* _Problem statement_: Check every line below for the word "resolution" and show those that hold it.

[Excerpts from a dataset]
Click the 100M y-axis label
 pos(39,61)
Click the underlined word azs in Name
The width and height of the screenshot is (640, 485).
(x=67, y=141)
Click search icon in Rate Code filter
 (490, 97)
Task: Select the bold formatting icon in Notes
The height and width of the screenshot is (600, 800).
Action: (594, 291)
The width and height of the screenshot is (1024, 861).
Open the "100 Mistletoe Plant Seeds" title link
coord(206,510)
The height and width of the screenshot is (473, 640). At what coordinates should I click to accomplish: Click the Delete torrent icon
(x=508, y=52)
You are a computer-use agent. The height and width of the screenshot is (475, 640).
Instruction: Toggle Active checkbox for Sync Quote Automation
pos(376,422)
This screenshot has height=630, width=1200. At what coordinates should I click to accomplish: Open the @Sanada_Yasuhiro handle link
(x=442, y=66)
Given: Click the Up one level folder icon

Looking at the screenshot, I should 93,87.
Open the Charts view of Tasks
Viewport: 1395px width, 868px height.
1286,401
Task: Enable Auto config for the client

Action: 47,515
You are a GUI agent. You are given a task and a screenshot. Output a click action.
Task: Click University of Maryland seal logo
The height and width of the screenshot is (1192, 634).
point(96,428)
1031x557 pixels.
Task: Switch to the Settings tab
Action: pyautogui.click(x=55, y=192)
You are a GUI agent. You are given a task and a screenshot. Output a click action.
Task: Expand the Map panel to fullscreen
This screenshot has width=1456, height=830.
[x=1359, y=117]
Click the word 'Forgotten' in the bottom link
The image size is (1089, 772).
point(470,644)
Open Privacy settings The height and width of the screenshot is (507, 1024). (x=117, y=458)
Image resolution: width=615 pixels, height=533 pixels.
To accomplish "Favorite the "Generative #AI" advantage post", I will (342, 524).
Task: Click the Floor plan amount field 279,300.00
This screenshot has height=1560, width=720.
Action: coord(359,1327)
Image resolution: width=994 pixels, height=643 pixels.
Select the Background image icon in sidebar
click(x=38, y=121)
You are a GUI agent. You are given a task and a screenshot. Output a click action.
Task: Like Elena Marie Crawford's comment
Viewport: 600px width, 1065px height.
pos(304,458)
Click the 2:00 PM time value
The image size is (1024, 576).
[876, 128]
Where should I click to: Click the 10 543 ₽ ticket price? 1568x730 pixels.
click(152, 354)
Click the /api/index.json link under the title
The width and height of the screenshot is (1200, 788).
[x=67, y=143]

* _Answer to the problem_:
Image resolution: width=615 pixels, height=533 pixels.
Image resolution: width=994 pixels, height=643 pixels.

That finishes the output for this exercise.